Your job is to print the listing exactly.

*** Begin section ***

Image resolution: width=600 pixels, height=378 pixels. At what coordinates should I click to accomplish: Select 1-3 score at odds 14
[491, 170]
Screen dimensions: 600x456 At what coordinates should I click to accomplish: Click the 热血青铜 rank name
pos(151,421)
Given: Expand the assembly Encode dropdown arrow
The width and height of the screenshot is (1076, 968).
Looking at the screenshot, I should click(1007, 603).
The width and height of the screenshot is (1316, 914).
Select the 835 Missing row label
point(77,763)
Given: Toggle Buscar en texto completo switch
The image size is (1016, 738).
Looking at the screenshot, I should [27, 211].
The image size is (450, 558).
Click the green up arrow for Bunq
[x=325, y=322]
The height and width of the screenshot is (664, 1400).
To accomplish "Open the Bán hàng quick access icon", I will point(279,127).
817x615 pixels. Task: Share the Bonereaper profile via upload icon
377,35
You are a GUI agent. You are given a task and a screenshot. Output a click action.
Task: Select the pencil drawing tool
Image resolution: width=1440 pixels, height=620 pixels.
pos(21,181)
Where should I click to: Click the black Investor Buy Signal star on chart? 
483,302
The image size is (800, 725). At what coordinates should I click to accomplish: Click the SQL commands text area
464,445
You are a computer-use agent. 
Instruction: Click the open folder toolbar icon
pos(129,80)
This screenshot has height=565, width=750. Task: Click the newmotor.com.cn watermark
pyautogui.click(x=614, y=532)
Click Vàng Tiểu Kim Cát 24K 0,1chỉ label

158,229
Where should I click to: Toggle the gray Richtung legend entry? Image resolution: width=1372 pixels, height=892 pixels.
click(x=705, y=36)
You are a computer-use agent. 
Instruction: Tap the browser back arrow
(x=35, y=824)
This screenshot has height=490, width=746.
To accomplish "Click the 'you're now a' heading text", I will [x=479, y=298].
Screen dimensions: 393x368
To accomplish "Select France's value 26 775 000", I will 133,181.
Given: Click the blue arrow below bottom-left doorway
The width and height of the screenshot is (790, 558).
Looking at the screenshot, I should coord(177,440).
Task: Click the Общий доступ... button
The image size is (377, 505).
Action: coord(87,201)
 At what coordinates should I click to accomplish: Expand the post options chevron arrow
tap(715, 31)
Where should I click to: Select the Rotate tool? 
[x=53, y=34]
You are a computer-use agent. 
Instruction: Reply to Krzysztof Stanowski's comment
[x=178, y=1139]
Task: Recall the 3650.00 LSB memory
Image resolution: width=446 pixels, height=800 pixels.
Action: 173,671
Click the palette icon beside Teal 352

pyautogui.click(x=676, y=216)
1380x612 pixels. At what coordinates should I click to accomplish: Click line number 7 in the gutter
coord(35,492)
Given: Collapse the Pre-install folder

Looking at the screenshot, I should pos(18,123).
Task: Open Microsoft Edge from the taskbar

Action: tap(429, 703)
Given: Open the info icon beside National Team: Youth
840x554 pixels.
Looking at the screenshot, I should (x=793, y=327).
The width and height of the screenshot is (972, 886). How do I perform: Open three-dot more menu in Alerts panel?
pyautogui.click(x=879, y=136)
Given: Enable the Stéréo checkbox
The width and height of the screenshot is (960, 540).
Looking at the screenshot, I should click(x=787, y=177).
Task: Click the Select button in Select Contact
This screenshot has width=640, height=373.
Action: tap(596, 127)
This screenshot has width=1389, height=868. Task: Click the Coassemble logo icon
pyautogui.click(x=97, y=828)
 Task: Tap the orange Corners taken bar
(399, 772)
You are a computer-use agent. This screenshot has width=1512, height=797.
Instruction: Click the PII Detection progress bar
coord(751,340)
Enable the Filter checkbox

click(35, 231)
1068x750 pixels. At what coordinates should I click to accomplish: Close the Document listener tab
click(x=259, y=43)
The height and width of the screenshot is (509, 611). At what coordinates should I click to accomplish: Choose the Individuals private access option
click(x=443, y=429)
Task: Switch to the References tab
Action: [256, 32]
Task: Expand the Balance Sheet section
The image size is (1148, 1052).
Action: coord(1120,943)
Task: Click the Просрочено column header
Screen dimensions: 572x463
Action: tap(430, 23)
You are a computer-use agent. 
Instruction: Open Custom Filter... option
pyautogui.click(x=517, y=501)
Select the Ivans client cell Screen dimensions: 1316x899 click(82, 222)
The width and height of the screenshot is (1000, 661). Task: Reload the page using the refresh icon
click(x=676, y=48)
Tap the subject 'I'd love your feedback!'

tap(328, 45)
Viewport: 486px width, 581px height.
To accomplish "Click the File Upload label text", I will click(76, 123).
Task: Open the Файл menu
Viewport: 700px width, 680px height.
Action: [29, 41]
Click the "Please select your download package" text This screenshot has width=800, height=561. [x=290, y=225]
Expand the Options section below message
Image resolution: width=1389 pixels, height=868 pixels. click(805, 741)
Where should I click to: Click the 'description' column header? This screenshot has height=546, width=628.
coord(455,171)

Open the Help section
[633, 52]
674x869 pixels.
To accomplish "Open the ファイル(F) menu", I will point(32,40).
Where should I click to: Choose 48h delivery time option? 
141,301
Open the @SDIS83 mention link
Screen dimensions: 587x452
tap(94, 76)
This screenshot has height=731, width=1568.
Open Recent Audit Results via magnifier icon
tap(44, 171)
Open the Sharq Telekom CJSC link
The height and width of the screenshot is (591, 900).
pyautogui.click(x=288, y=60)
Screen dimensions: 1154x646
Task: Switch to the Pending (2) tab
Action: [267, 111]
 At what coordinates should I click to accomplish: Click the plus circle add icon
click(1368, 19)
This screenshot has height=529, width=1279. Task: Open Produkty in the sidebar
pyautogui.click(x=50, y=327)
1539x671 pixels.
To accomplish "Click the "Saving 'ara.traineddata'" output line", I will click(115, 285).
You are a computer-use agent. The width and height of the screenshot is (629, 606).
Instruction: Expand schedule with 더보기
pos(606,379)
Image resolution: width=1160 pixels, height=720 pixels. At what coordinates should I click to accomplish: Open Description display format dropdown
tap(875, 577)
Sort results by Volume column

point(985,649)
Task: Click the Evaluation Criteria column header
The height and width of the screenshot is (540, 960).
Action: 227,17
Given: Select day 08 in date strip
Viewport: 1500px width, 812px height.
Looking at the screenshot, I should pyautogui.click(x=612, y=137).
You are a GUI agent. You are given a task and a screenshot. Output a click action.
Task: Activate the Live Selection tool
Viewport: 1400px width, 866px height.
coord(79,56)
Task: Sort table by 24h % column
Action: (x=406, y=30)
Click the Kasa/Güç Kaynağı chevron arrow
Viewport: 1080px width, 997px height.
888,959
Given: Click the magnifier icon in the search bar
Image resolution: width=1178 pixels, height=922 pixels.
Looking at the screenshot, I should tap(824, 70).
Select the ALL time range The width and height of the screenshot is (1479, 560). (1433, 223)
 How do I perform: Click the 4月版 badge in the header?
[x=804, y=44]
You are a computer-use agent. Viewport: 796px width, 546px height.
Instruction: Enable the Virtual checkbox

*** End section ***

▸ **Task result**
Image resolution: width=600 pixels, height=378 pixels. At what coordinates should I click to accomplish: Select 1-3 score at odds 14
[491, 170]
Screen dimensions: 600x456 At what coordinates should I click to accomplish: Click the 热血青铜 rank name
pos(151,421)
Given: Expand the assembly Encode dropdown arrow
The width and height of the screenshot is (1076, 968).
Looking at the screenshot, I should click(1007, 603).
The width and height of the screenshot is (1316, 914).
Select the 835 Missing row label
point(77,763)
Given: Toggle Buscar en texto completo switch
The image size is (1016, 738).
Looking at the screenshot, I should [27, 211].
The image size is (450, 558).
Click the green up arrow for Bunq
[x=325, y=322]
The height and width of the screenshot is (664, 1400).
To accomplish "Open the Bán hàng quick access icon", I will point(279,127).
817x615 pixels. Task: Share the Bonereaper profile via upload icon
377,35
You are a GUI agent. You are given a task and a screenshot. Output a click action.
Task: Select the pencil drawing tool
Image resolution: width=1440 pixels, height=620 pixels.
pos(21,181)
Where should I click to: Click the black Investor Buy Signal star on chart? 
483,302
The image size is (800, 725). At what coordinates should I click to accomplish: Click the SQL commands text area
464,445
You are a computer-use agent. 
Instruction: Click the open folder toolbar icon
pos(129,80)
This screenshot has height=565, width=750. Task: Click the newmotor.com.cn watermark
pyautogui.click(x=614, y=532)
Click Vàng Tiểu Kim Cát 24K 0,1chỉ label

158,229
Where should I click to: Toggle the gray Richtung legend entry? Image resolution: width=1372 pixels, height=892 pixels.
click(x=705, y=36)
You are a computer-use agent. 
Instruction: Tap the browser back arrow
(x=35, y=824)
This screenshot has height=490, width=746.
To accomplish "Click the 'you're now a' heading text", I will [x=479, y=298].
Screen dimensions: 393x368
To accomplish "Select France's value 26 775 000", I will 133,181.
Given: Click the blue arrow below bottom-left doorway
The width and height of the screenshot is (790, 558).
Looking at the screenshot, I should coord(177,440).
Task: Click the Общий доступ... button
The image size is (377, 505).
Action: coord(87,201)
 At what coordinates should I click to accomplish: Expand the post options chevron arrow
tap(715, 31)
Where should I click to: Select the Rotate tool? 
[x=53, y=34]
You are a computer-use agent. 
Instruction: Reply to Krzysztof Stanowski's comment
[x=178, y=1139]
Task: Recall the 3650.00 LSB memory
Image resolution: width=446 pixels, height=800 pixels.
Action: 173,671
Click the palette icon beside Teal 352

pyautogui.click(x=676, y=216)
1380x612 pixels. At what coordinates should I click to accomplish: Click line number 7 in the gutter
coord(35,492)
Given: Collapse the Pre-install folder

Looking at the screenshot, I should pos(18,123).
Task: Open Microsoft Edge from the taskbar

Action: tap(429, 703)
Given: Open the info icon beside National Team: Youth
840x554 pixels.
Looking at the screenshot, I should (x=793, y=327).
The width and height of the screenshot is (972, 886). How do I perform: Open three-dot more menu in Alerts panel?
pyautogui.click(x=879, y=136)
Given: Enable the Stéréo checkbox
The width and height of the screenshot is (960, 540).
Looking at the screenshot, I should click(x=787, y=177).
Task: Click the Select button in Select Contact
This screenshot has width=640, height=373.
Action: tap(596, 127)
This screenshot has width=1389, height=868. Task: Click the Coassemble logo icon
pyautogui.click(x=97, y=828)
 Task: Tap the orange Corners taken bar
(399, 772)
You are a computer-use agent. This screenshot has width=1512, height=797.
Instruction: Click the PII Detection progress bar
coord(751,340)
Enable the Filter checkbox

click(35, 231)
1068x750 pixels. At what coordinates should I click to accomplish: Close the Document listener tab
click(x=259, y=43)
The height and width of the screenshot is (509, 611). At what coordinates should I click to accomplish: Choose the Individuals private access option
click(x=443, y=429)
Task: Switch to the References tab
Action: [256, 32]
Task: Expand the Balance Sheet section
The image size is (1148, 1052).
Action: coord(1120,943)
Task: Click the Просрочено column header
Screen dimensions: 572x463
Action: tap(430, 23)
You are a computer-use agent. 
Instruction: Open Custom Filter... option
pyautogui.click(x=517, y=501)
Select the Ivans client cell Screen dimensions: 1316x899 click(82, 222)
The width and height of the screenshot is (1000, 661). Task: Reload the page using the refresh icon
click(x=676, y=48)
Tap the subject 'I'd love your feedback!'

tap(328, 45)
Viewport: 486px width, 581px height.
To accomplish "Click the File Upload label text", I will click(76, 123).
Task: Open the Файл menu
Viewport: 700px width, 680px height.
Action: [29, 41]
Click the "Please select your download package" text This screenshot has width=800, height=561. [x=290, y=225]
Expand the Options section below message
Image resolution: width=1389 pixels, height=868 pixels. click(805, 741)
Where should I click to: Click the 'description' column header? This screenshot has height=546, width=628.
coord(455,171)

Open the Help section
[633, 52]
674x869 pixels.
To accomplish "Open the ファイル(F) menu", I will point(32,40).
Where should I click to: Choose 48h delivery time option? 
141,301
Open the @SDIS83 mention link
Screen dimensions: 587x452
tap(94, 76)
This screenshot has height=731, width=1568.
Open Recent Audit Results via magnifier icon
tap(44, 171)
Open the Sharq Telekom CJSC link
The height and width of the screenshot is (591, 900).
pyautogui.click(x=288, y=60)
Screen dimensions: 1154x646
Task: Switch to the Pending (2) tab
Action: [267, 111]
 At what coordinates should I click to accomplish: Click the plus circle add icon
click(1368, 19)
This screenshot has height=529, width=1279. Task: Open Produkty in the sidebar
pyautogui.click(x=50, y=327)
1539x671 pixels.
To accomplish "Click the "Saving 'ara.traineddata'" output line", I will click(115, 285).
You are a computer-use agent. The width and height of the screenshot is (629, 606).
Instruction: Expand schedule with 더보기
pos(606,379)
Image resolution: width=1160 pixels, height=720 pixels. At what coordinates should I click to accomplish: Open Description display format dropdown
tap(875, 577)
Sort results by Volume column

point(985,649)
Task: Click the Evaluation Criteria column header
The height and width of the screenshot is (540, 960).
Action: 227,17
Given: Select day 08 in date strip
Viewport: 1500px width, 812px height.
Looking at the screenshot, I should pyautogui.click(x=612, y=137).
You are a GUI agent. You are given a task and a screenshot. Output a click action.
Task: Activate the Live Selection tool
Viewport: 1400px width, 866px height.
coord(79,56)
Task: Sort table by 24h % column
Action: (x=406, y=30)
Click the Kasa/Güç Kaynağı chevron arrow
Viewport: 1080px width, 997px height.
888,959
Given: Click the magnifier icon in the search bar
Image resolution: width=1178 pixels, height=922 pixels.
Looking at the screenshot, I should tap(824, 70).
Select the ALL time range The width and height of the screenshot is (1479, 560). (1433, 223)
 How do I perform: Click the 4月版 badge in the header?
[x=804, y=44]
You are a computer-use agent. Viewport: 796px width, 546px height.
Instruction: Enable the Virtual checkbox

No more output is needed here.